If the Conservatives think that it was those people who needed the most help, then they brought in a budget that met that thinking, because they are not only blowing $2.5 billion on income splitting, they are also going to add a higher ceiling to the tax free savings account, the TFSA. Many millions have one of these accounts, but only 11% have actually maxed out their contributions right now at $5,500. The Conservatives said, “If only 11% maxed out, let us almost double it to $10,000”.

I do not know about anyone else, but when I think of working-class, middle-class Canadians, some of those at the lower end of the economic scale, most of them do not face the predicament that at the end of the year they have $10,000 extra sitting in their pockets that they simply do not know what to do with. “We've paid our rent, we've paid the mortgage, we got the kids braces, we have everything we need. Honey, what do we do with this extra $10,000 I found? Oh, I know, the Conservatives have a solution for me”. That is where their priorities go.
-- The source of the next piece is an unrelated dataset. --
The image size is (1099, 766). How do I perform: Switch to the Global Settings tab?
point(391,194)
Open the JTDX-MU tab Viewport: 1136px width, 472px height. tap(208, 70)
Maybe all of their friends face this challenge every year of having too much money lying around, not attributed to the cost of living, but the people I work for do not actually face this problem each and every year. However, the Conservatives have decided that they are going to fork some cash into this. The amazing thing about this particular scheme is that the price of it starts at just a few hundred million, for wealthier Canadians, but when we start to walk it out over time, it becomes a gorilla. This thing will cost the treasury somewhere in the order of $20 billion a year. It will cost $20 billion a year, for folks who are in the upper scale, the wealthier Canadians.
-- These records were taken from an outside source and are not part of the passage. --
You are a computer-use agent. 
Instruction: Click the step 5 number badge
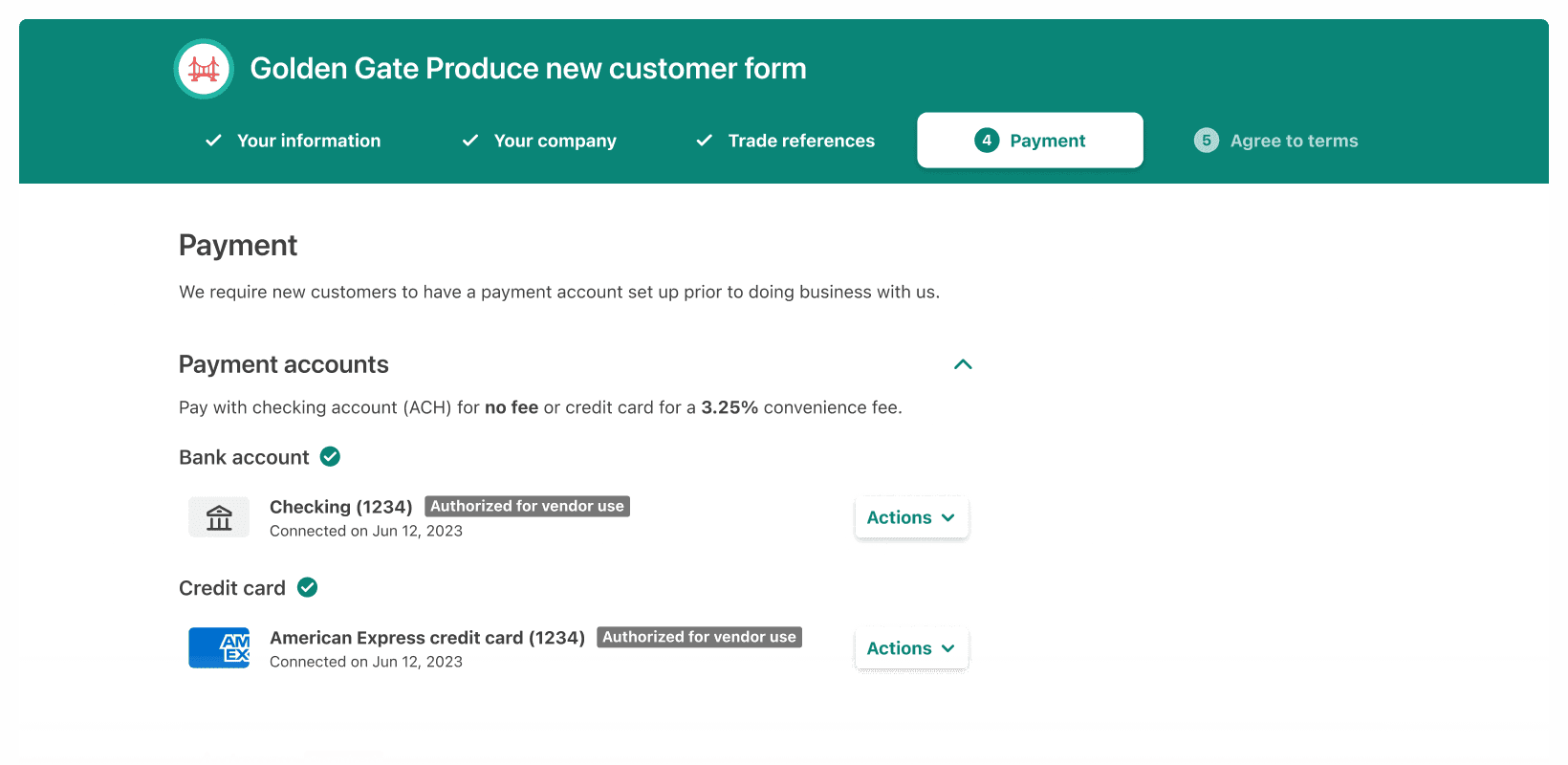(1206, 141)
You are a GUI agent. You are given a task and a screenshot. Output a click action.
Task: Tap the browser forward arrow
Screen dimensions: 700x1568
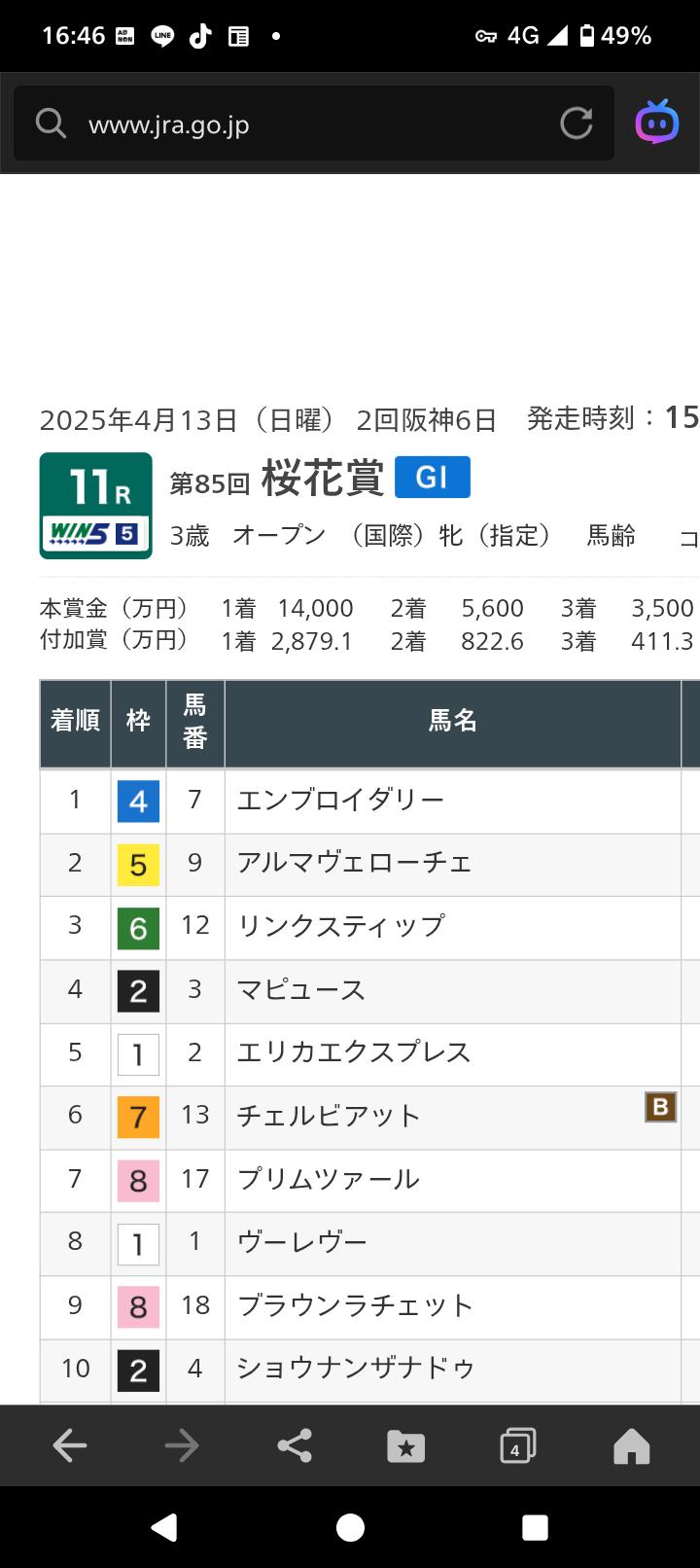182,1445
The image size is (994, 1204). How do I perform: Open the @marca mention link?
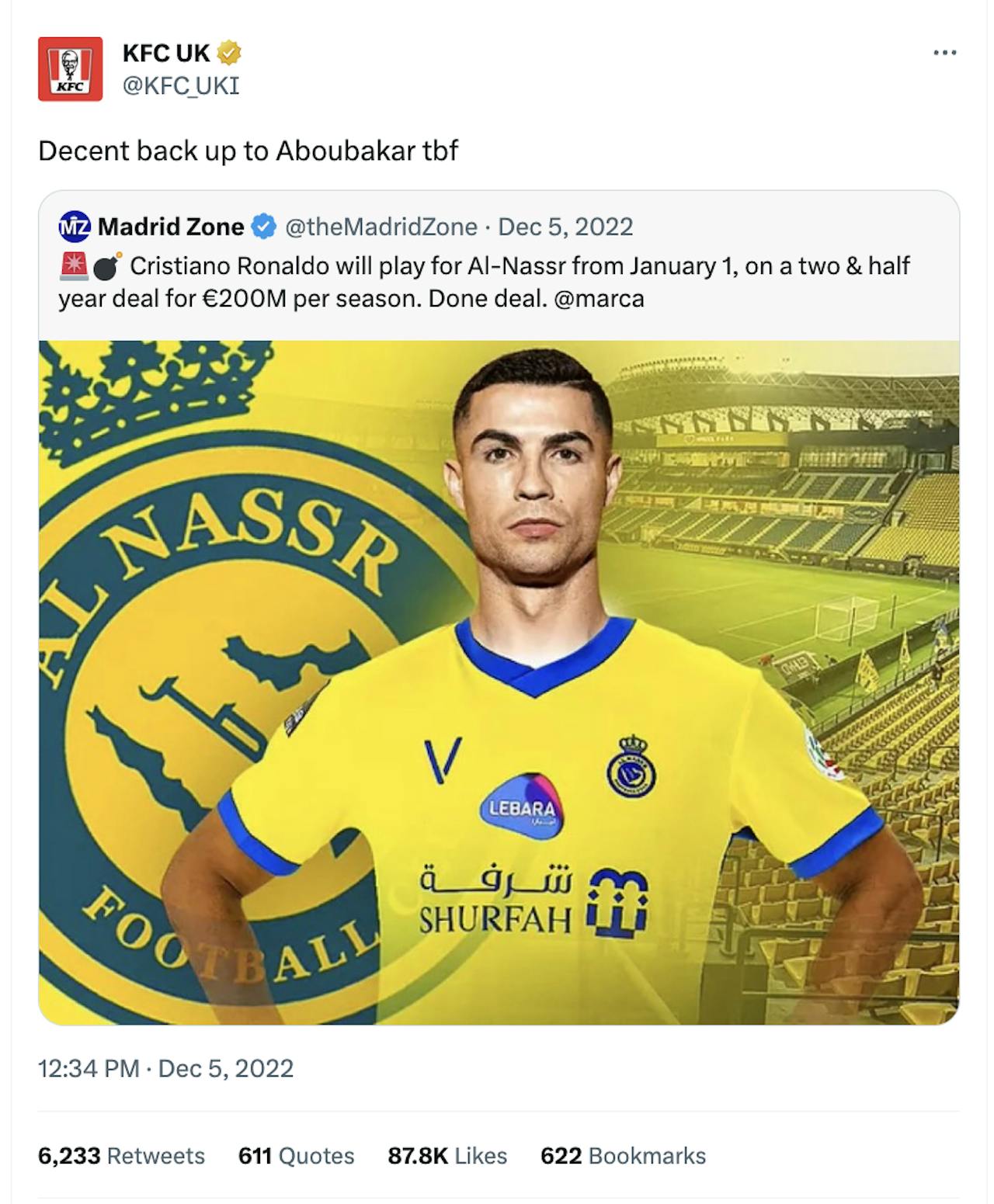coord(599,298)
When the finance minister was asked if this was responsible, prudent, and conservative, he said it was not their problem. I do not get this phrasing and why he chose it, but regardless, he said that it is for the Prime Minister's “granddaughter to solve”. It is not for him. It is for his grandkids to worry about. Therefore, why are they asking him questions about it? It is not his problem. They are just going to kick this one down the road and let them figure out how to pay for it. If it works over the next five months, says the finance minister, then so be it, because that is his time frame.

My goodness, this type of crass political calculation that will cost future generations so much is reminiscent of one other Conservative policy. It is not just fiscal, it is environmental. The former environment minister will know this. We have seen the Conservatives act like The Monkey Wrench Gang when it comes to environmental commitments on the international stage, which is the only way we are going to deal with climate change. We have to act both locally and internationally.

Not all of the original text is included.